D’autres anomalies dans les mécanismes de tolérance affectent l’immunité
adaptative cellulaire (lymphocytes T) [93]:
i) Outre l’ignorance, l’anergie ou la délétion périphérique de clones T auto-‐ réactifs [104], un des mécanismes de tolérance principal est l’inhibition de la réponse immunitaire par les lymphocytes T régulateurs (CD4+CD25+FoxP3+). Un déficit de ces cellules peut engendrer de l’auto-‐immunité : ceci a été montré au cours du syndrome IPEX (Immune dysfunction Polyendocrinopathy Enteropathy X-‐linked syndrome), une maladie génétique portant sur le gène FoxP3 qui aboutit à un déficit immunitaire et au développement de manifestations auto-‐immunes [105]. De même, au cours de maladies auto-‐
immunes comme le Lupus Systémique, on a pu montrer qu’il existait un déficit acquis et relatif de cette population lymphocytaire T régulatrice [106].

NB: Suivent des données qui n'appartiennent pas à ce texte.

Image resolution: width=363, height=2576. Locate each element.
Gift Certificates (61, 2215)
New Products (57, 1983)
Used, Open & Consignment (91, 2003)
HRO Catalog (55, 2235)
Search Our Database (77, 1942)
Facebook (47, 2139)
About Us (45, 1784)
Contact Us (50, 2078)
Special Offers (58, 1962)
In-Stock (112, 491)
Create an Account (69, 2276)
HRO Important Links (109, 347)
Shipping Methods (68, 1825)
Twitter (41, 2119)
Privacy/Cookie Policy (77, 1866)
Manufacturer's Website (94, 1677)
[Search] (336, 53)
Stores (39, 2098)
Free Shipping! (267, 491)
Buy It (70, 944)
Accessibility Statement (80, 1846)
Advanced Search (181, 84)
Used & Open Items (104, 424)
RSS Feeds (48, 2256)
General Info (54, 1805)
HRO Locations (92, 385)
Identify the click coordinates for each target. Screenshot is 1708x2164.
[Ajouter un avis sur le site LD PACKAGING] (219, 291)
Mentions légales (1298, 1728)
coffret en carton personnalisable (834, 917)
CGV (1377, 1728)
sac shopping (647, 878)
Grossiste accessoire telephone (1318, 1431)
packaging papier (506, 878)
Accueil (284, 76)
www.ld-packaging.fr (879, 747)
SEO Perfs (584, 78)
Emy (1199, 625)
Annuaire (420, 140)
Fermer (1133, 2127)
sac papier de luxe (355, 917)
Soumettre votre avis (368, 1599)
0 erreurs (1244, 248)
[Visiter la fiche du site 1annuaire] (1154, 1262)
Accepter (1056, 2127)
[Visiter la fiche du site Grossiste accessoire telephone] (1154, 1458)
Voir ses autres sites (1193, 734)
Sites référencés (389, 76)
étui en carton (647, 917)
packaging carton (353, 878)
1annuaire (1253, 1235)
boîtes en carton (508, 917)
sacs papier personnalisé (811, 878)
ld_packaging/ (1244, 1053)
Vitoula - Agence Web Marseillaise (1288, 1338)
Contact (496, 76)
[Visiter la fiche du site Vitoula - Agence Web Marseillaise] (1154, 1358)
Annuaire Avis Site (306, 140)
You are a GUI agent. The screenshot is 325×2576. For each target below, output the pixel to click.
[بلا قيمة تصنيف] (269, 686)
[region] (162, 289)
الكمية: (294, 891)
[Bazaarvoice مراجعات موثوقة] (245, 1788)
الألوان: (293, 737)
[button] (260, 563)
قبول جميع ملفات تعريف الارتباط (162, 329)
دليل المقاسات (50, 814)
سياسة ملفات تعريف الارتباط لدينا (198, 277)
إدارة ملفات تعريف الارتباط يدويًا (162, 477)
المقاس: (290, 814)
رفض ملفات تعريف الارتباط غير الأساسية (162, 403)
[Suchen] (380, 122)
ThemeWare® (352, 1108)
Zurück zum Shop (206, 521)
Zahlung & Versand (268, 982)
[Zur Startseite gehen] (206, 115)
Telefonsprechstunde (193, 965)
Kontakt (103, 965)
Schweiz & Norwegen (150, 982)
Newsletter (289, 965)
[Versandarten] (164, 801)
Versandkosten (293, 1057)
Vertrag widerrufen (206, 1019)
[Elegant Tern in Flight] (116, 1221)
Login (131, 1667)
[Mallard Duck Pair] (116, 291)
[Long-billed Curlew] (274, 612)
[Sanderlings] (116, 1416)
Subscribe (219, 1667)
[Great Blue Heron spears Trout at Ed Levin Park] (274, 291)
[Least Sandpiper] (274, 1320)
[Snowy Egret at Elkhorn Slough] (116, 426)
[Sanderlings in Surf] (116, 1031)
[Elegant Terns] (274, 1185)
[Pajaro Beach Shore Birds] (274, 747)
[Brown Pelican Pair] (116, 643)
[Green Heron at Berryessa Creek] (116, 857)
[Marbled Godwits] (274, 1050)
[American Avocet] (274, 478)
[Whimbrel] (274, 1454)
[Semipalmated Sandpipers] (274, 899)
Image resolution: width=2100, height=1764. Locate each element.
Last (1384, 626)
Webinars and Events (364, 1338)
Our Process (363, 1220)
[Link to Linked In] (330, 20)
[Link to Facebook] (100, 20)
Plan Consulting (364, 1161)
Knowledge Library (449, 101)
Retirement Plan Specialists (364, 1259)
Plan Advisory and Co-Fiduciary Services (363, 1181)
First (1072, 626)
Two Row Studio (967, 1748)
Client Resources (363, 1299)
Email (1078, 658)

ii) Un déficit génétique des voies d’apoptose FAS/FAS-‐ligand entraîne des anomalies de l’homéostasie des lymphocytes T avec lymphoprolifération : c’est le cas de l’ALPS (Auto-‐immune LymphoProliferative Syndrome), au cours duquel des manifestations auto-‐immunes peuvent survenir, notamment des cytopénies auto-‐ immunes [107,108]. D’autres lymphoproliférations T indolentes peuvent également s’associer à des manifestations auto-‐immunes, comme le Syndrome de Felty (Polyarthrite Rhumatoïde associée à des cytopénies auto-‐immunes) [109]. iii) La polarisation des lymphocytes T naïfs (TH0) est un événement
immunologique important qui peut également favoriser la rupture de tolérance au soi. En effet, selon la nature des différents signaux reçus lors de la présentation antigénique, un lymphocyte T pourra s’orienter vers une différentiation TH17 [110,111], qui favorise via l’IL17 la survenue de diverses maladies auto-‐immunes comme la polyarthrite rhumatoïde, la sclérodermie systémique ou le Lupus Systémique [112]. Plus généralement, une présentation antigénique très efficace [104], favorisée par différents haplotypes ou polymorphismes des molécules du CMH-‐I, favorise par exemple la réaction inflammatoire et l’auto-‐immunité.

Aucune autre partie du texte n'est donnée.